Sentados frente al fogón, mientras la olla de barro hierve despacio, descubrimos algo clave: la misión de Dios no se cocina a solas. No son los individuos aislados quienes llevan adelante Su propósito, sino el conjunto de creyentes que conforman la Iglesia.
El plan de Dios para las naciones no es un sueño lejano ni una idea abstracta. Es un proyecto vivo, eterno y en marcha. Lo sorprendente —y desafiante— es que Dios decidió llevarlo a cabo a través de la Iglesia.

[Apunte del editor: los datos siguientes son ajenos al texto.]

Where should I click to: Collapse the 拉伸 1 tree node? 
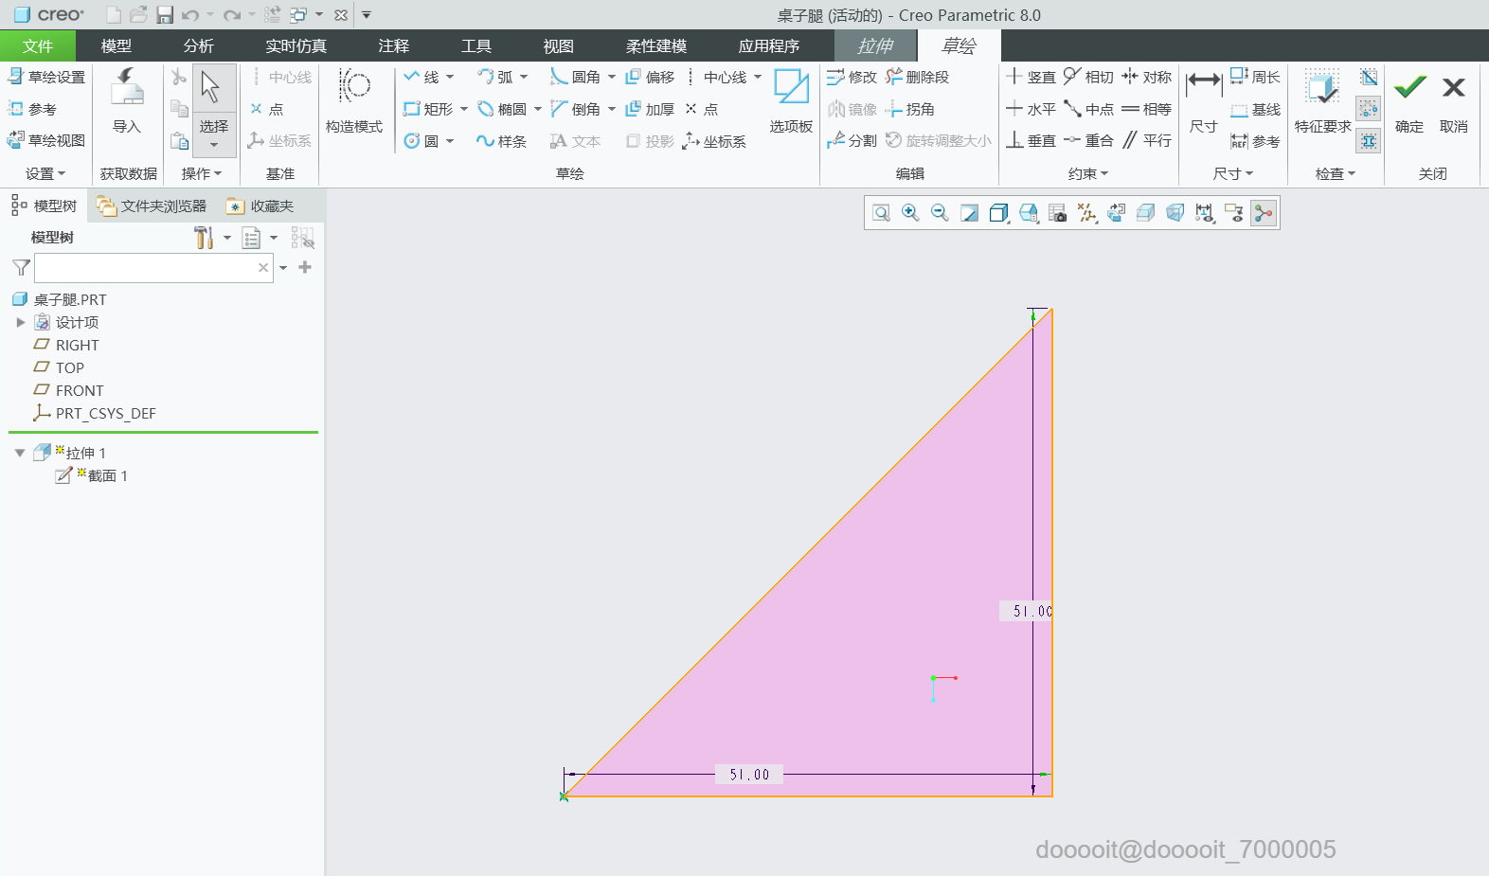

La Iglesia no es un agregado al plan de Dios: es parte del diseño
La Iglesia no es espectadora de la obra de Dios ni un “plan B”. Es parte del diseño original: Es el instrumento central que Dios eligió para mostrar Su gloria y extender Su salvación en el mundo. Desde el principio, Dios ha estado formando un pueblo que refleje Su carácter entre las naciones. Lo que comenzó con Abraham —“en ti serán benditas todas las familias de la tierra”— encuentra su expresión plena en la Iglesia de Jesucristo.
Existimos porque Dios es misionero. No realizamos misiones para justificar nuestra existencia; existimos porque Dios tiene una misión y nos invita a participar en ella.
El papel principal de la Iglesia: conocer a Dios y hacerlo conocido
Nuestro primer llamado no es llenar agendas, ni sostener estructuras, sino conocer a Dios de manera viva, caminando en obediencia y dependiendo de Su presencia en lo cotidiano. El segundo llamado fluye naturalmente: hacer que sea conocido. La Iglesia no existe para sí misma, sino como medio por el cual la esperanza de la salvación se extiende a toda criatura, no solo con palabras, sino con una vida que encarna el Evangelio.
La misión no es un programa agregado ni una actividad más en la lista. Es la expresión natural de una comunidad que conoce a su Dios y lo hace visible en cada rincón de la vida.
La Iglesia sigue a una Persona, no a una estrategia
Jesús no es solo fundador ni Cabeza de la Iglesia; Él es el Señor de la mies. La misión no se sostiene por planes humanos, sino por Su liderazgo vivo y por los planos revelados en Su Palabra. Cuando respondemos a Su llamado, no ejecutamos una estrategia misional: seguimos a Cristo mismo, quien prometió edificar Su Iglesia de tal manera que ninguna fuerza de oscuridad podrá detenerla.
El peligro de una iglesia desalineada
No toda iglesia ocupada está alineada. Podemos tener agendas llenas y estructuras impresionantes, y aun así estar construyendo fuera del plano del Arquitecto Divino. Una iglesia que ignora el plan de Dios puede verse fuerte por fuera, pero será frágil por dentro. Solo lo que se edifica conforme a Su diseño permanece.
¿Cómo se ve una iglesia alineada con el plan de Dios?
Una iglesia alineada escucha antes de actuar, prioriza la oración y el discernimiento, busca la presencia de Dios antes de hacer planes, camina en obediencia más que en novedad, forma líderes en la Escritura y mide el éxito por fidelidad, no por fama. Además, permanece dispuesta a realinear métodos y prioridades, volviendo siempre a los planos de Dios.
La Iglesia como instrumento del plan que no falla
Dios ha elegido a la Iglesia —con todas sus limitaciones— para dar a conocer Su gloria entre las naciones. No porque seamos perfectos, sino porque Él es fiel. La verdadera pregunta no es si Dios cumplirá Su plan, sino si nosotros caminaremos alineados con Él.
Cuando la Iglesia vive según el diseño del Arquitecto Supremo, se convierte en una herramienta poderosa en Sus manos. Y cuando sigue al Señor de la cosecha, participa activamente en el plan que transformará a las naciones para la gloria de Cristo.
La Iglesia no existe para sí misma. Existe para que Cristo sea conocido en todas las naciones.